Calm in the time of Chaos
COVID-related information is overwhelming and can be triggering. State mandates, vaccination phases, and statistics are changing every day. We want to bring our users some order to the chaos by centralizing ever-changing information onto one simple dashboard. 
We chose a neutral palette with one highlight color. Earthy blues, greens and grays are naturally calming colors that create enough contrast with light gray and white backgrounds for the app to be accessible. The salmon pink color is used carefully only on elements that require the user's attention. We paid extra attention to creating a straightforward and simple interface that anyone of all technical backgrounds would find intuitive to use. 
User Testing + Takeaways
1. Users reported that the language on the onboarding screens felt like instructions so they were trying to complete the actions when there is nothing to really do.
To change that sentiment, we will change the verbiage and add additional indication that makes the onboarding process obvious.

2. Some users tried to click on the tag that indicates the vaccine phase thinking it would show hospitals who are taking people in that eligibility phase. The tags are not clickable right now but we think it would be a great idea to add a filter option to categorize hospitals by the vaccine phases they are accepting.

3. Lastly, users were confused by where to find settings for individual users so to clarify the process,  we will add icons that indicate settings on each profile tile. 

This project really solidified the importance of user research.
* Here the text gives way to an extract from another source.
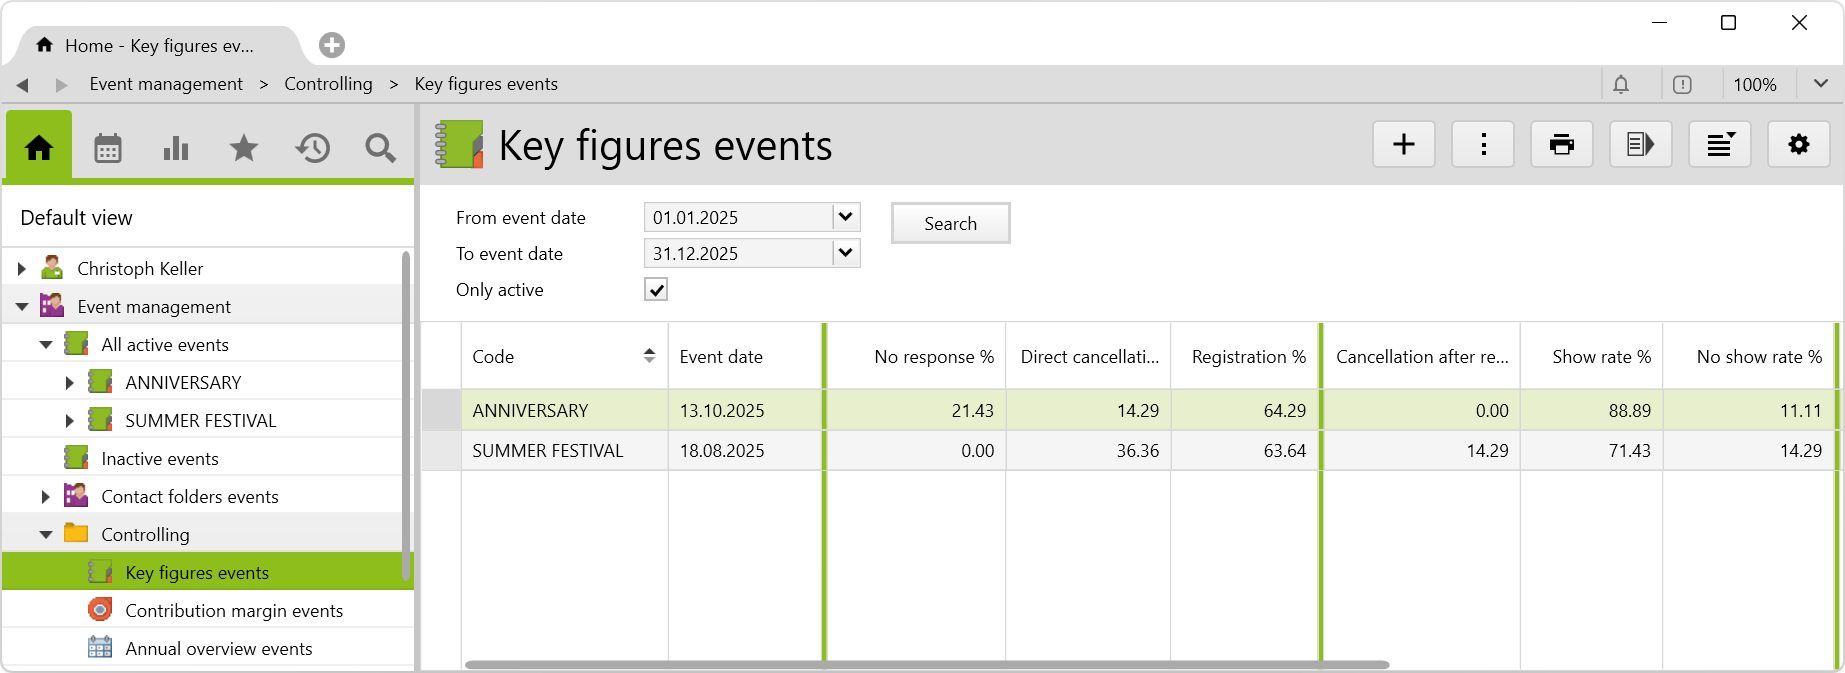This screenshot has height=673, width=1845.
Task: Print the key figures list
Action: [1561, 145]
Initially, we thought that the vaccine would be our way to collect user data to create a contact tracing function in the app. We had to pivot our focus from creating a contact tracing app to a vaccine and information-centric app to fulfill user needs. Before vaccines were available, contact tracing was one of the most effective ways to limit COVID infections. However, user needs are dynamic and ever-changing, just like COVID times. The existence of the vaccine introduced a better way to limit COVID infections, and therefore naturally shifted user demand from contact tracing to vaccination information.